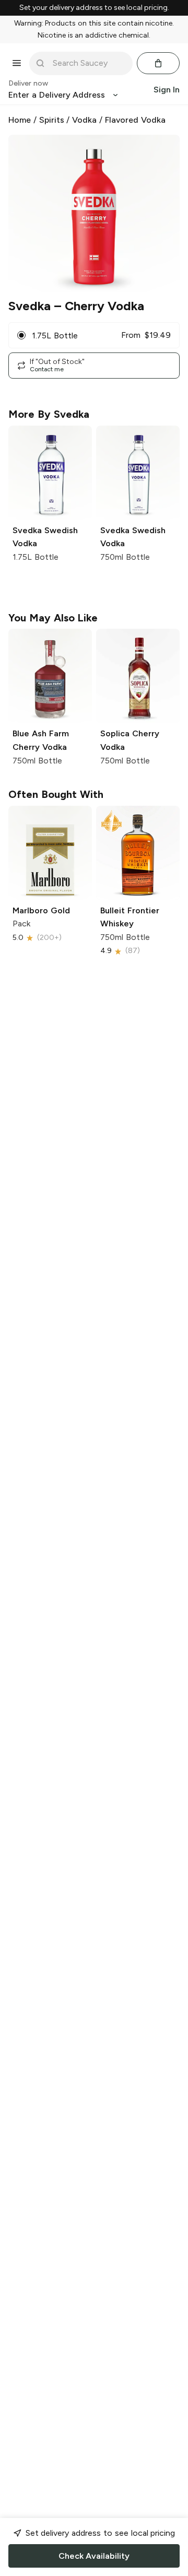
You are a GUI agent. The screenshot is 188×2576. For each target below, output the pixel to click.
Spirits (51, 120)
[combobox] (88, 63)
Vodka (84, 120)
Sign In (167, 90)
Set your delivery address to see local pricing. (94, 8)
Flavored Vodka (135, 120)
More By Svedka (48, 414)
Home (19, 120)
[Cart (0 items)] (158, 63)
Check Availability (94, 2556)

▸ ACTIVITY
Copy, word for word, the line that contains "Vodka (84, 120)" and every line after it through the end of the records, and nothing else.

▸ TASK ANSWER
Vodka (84, 120)
Sign In (167, 90)
Set your delivery address to see local pricing. (94, 8)
Flavored Vodka (135, 120)
More By Svedka (48, 414)
Home (19, 120)
[Cart (0 items)] (158, 63)
Check Availability (94, 2556)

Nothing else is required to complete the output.